И вижу я картину: одни Поттеры вокруг меня собрались — один Поттер старший, четыре Поттера взрослых и девять (спаси меня Мерлин!) Поттеров — детей. На этом радостном моменте я понял, что попал за все свои прегрешения в ад, где меня заставляют находиться рядом с размножившимися Поттерами. Тут я снова в обморок валюсь от полноты чувств.
Тихонько глаз один приоткрываю, а эти исчадия ада не делись никуда, стоят рядом и за руки меня держат, и слезами поливают.
И кричат мне всякие непотребства, наподобие «Папочка» и «Дедуля», а самый старший Поттер в очках меня по лицу наглаживает и ласково так спрашивает: Северус, все ли в порядке, дескать, с тобою?
Я тут верещать начинаю, что позвольте, товарищи Поттеры, какой я вам папочка, дедуля и Северус, с ума вы что ли все посходили? Извольте ручонки свои от меня убрать и впредь не прикасаться.
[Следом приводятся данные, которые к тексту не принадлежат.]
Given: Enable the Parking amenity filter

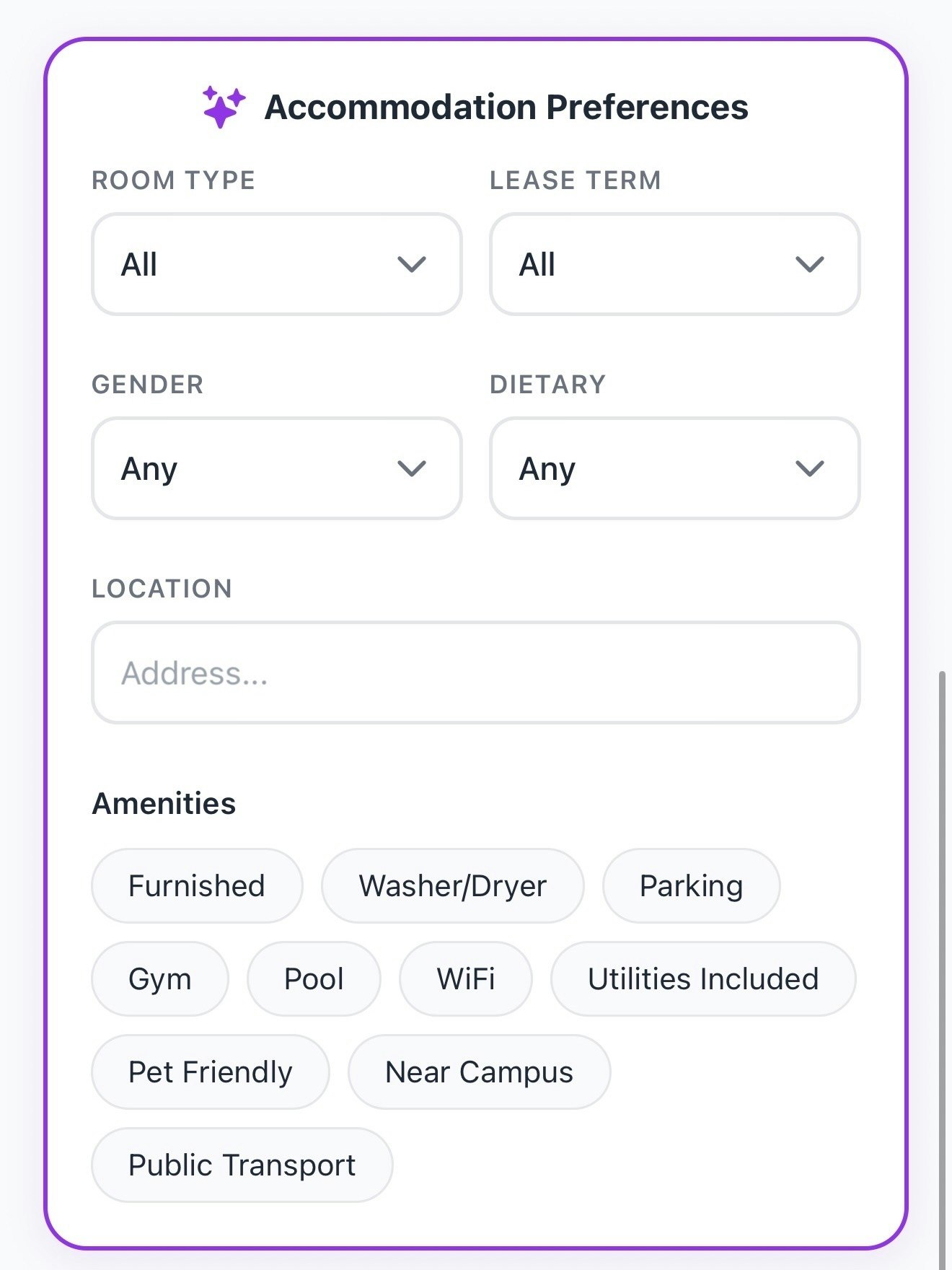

Туточки взрослые Поттеры губешки свои надувают и обиженно так вещают: что, мол, во-первых, мы, дескать, не Поттеры, а Поттер-Снейпы, а, во-вторых, говорили мы тебе, папочка, заканчивать с этим зельем Безумия, оно у тебя и так пять раз уже взрывалось, и вот результат сего действия.
А я на них смотрю и какие-то подозрения во мне рождаются: двое мужчин из них и две барышни, но все как есть одинаковые: лица поттеровские хитрющие, глаза зеленущие, лохмы во все стороны торчат, но очков нету и нос у них странно знакомый какой-то крючковатый.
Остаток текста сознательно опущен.